I’ve spent the past couple of weeks stewing unhappily over the situation with my first production posted on our newspaper’s blog. In my view, a succinct audio-driven slide show that took a lot of work was given equal weight to an overly long, unedited and pointless piece of video shot YouTube-style and slapped together by a reporter. I even offered to incorporate some of the reporter’s video into the slide show if he would just remove his video. He said he’d be glad to swap my original slide show with one that included video, but adamantly refused to remove his own video because it was “fun” and had received a lot of hits on the blog. Never mind that most of those hits resulted from my posting our side-by-side slide show and video on three different forums devoted to multimedia production, inviting comments on the contrast between the two. Nor would it have made any difference to the reporter if I showed him some of the scathing remarks on the video.
Quality control was not the issue. The issue was who held the territorial rights to the newspaper's blog.
This particular reporter was in charge of the newspaper’s blog. He initiated it and kept it alive. It was his baby and he had the final say on it. He was its editor. My greatest source of frustration with the whole business of producing newspapers, large and small, has stemmed from the clash between my professional ego and 'someone else in charge' – editors. The fire-bucket style of teamwork involved in newspaper production depends upon its editors serving as gatekeepers. The editors in charge set the standards for quality. All too often, more especially on smaller newspapers, the only thing that matters is being in charge.
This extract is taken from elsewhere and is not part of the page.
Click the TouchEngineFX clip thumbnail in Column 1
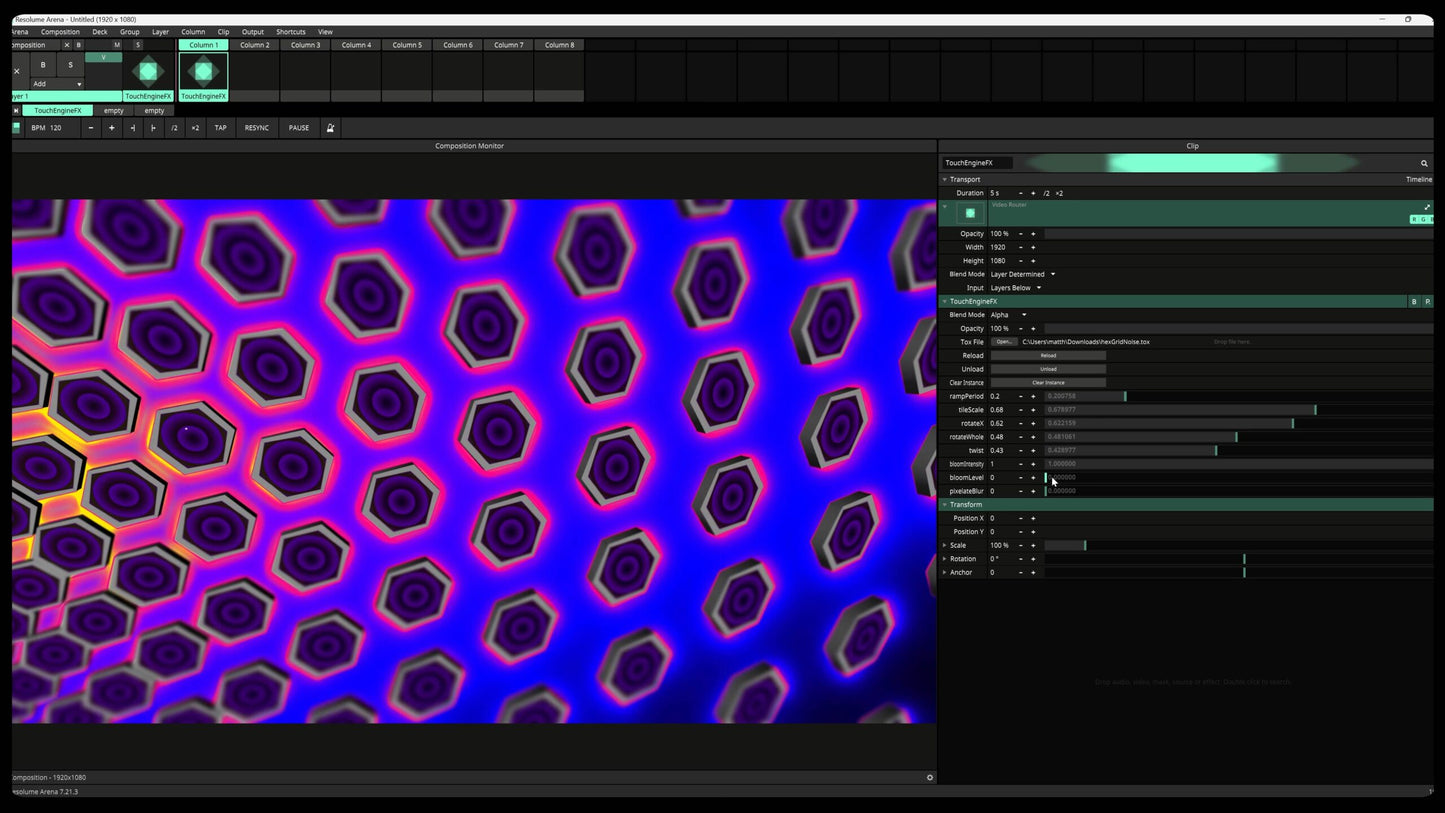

I don’t know why I thought this paradigm would change with the transition from newsprint to Internet.
All this has left me very discouraged. Over the past year I've spent countless hours teaching myself the basics of audio slide show production, using somewhat less than basic means. I think I've accomplished what I set out to do with my own blog. If there is no meaningful future outlet for these efforts at my own newspaper – with no access to its website and no standards set for content on its blog – then there isn't much reason to continue.